***** SUPPLIED PASSAGE

Referring to FIG. 2, an example implementation of an ADB 14 from FIG. 1 will now be described. According to this implementation, the ADB is controlled by a microprocessor 44 (e.g., a 300 MHz G3 PowerPC), and includes an Ethernet switch 42. The ADB is communicatively linked to the ESU 30 or AVC-D 24 (FIG. 1) via a 1000BaseT or fiberoptic Ethernet. The ADB is communicatively linked to some of the SEBs 28 (FIG. 1) in its subnet via Ethernet links (either 1000BaseT or 100BaseT). The ADB receives Ethernet frames from the ESU 30 or AVC-D 24 and transmits them to the appropriate SEBs based on the destination MAC addresses of the frames and based on multicast protocol commands received. Additionally, the ADB may be capable of detecting IP addresses of packets contained within the Ethernet frames and transmitting the Ethernet frames to the appropriate SEBs based on those IP addresses.

Referring to FIG. 3, an example implementation of an SEB 16 from FIG. 1 will now be described. According to this implementation, the SEB 16 is controlled by a microprocessor 54 (e.g., a 300 MHz G3 PowerPC), and includes an Ethernet switch 52. The SEB is communicatively linked to either the ESU or AVC-D 30 (FIG. 1) or another SEB via an Ethernet link (either 1000BaseT or 100BaseT). The SEB is also communicatively linked to first, second, third and possible forth SVDUs 34 via 1000BaseT or 100BaseT Ethernet. The SEB 16 receives Ethernet frames from the ESU 30 or AVC-D 24, either directly or via other SEBs, and transmits them to the appropriate digital video player based at least in part on the destination MAC addresses of the frames and based on multicast protocol commands received. Additionally, the SEB may be capable of detecting IP addresses of packets contained within the Ethernet frames and transmitting the Ethernet frames to the appropriate SVDUs 34 based on those IP addresses.

In one embodiment, the SVDU 34 (FIG. 1) has three major components: a liquid crystal display (LCD) with backlight and optional touch screen and/or magnetic card reader, a power interface printed circuit board (PCB) with backlight inverter power supply, and a processor printed circuit board (PCB), on which the main processor is located.

Referring to the block diagram of FIG. 4, a configuration of the SVDU 34 according to an embodiment of the invention will now be described. Some of the components illustrated in FIG. 4 also appear in FIG. 5 (albeit with different reference numbers), which will be discussed below. The SVDU 34 includes an LCD screen 100 lit by a backlight 102, and a touch panel 104. The SVDU 34 also includes a processor 106, a graphics generator 108, an MPEG decoder 109 or integrated MPEG Decoder with Processor 106, an NTSC converter 110, a sound generator 112, a USB interface 114, and an Ethernet interface 116. A RAM 118, Boot/Bios ROM 120, flash disk 122, and an expansion memory 124 are all communicatively linked to the processor 106. The MPEG decoder 109 has its own memory 126 as well.

**********
***** RECORDED INFORMATION

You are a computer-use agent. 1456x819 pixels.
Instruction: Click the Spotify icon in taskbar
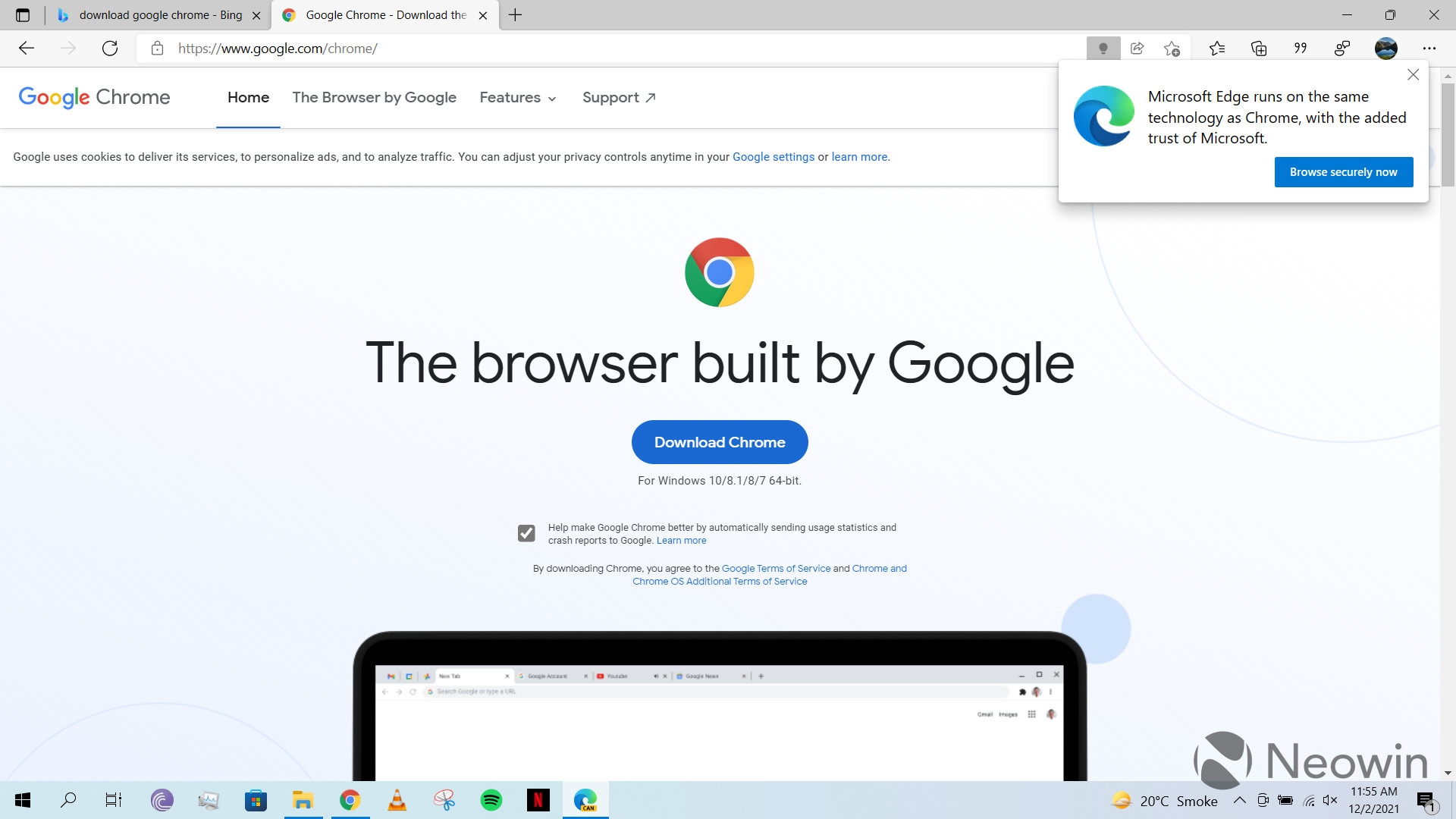point(491,799)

**********

THE PROBLEM :: Please transcribe, from the network hardware passage above, the stretch that opens with the words "In one embodiment, the" and closes with "processor is located.".

EXERCISE RESPONSE ::
In one embodiment, the SVDU 34 (FIG. 1) has three major components: a liquid crystal display (LCD) with backlight and optional touch screen and/or magnetic card reader, a power interface printed circuit board (PCB) with backlight inverter power supply, and a processor printed circuit board (PCB), on which the main processor is located.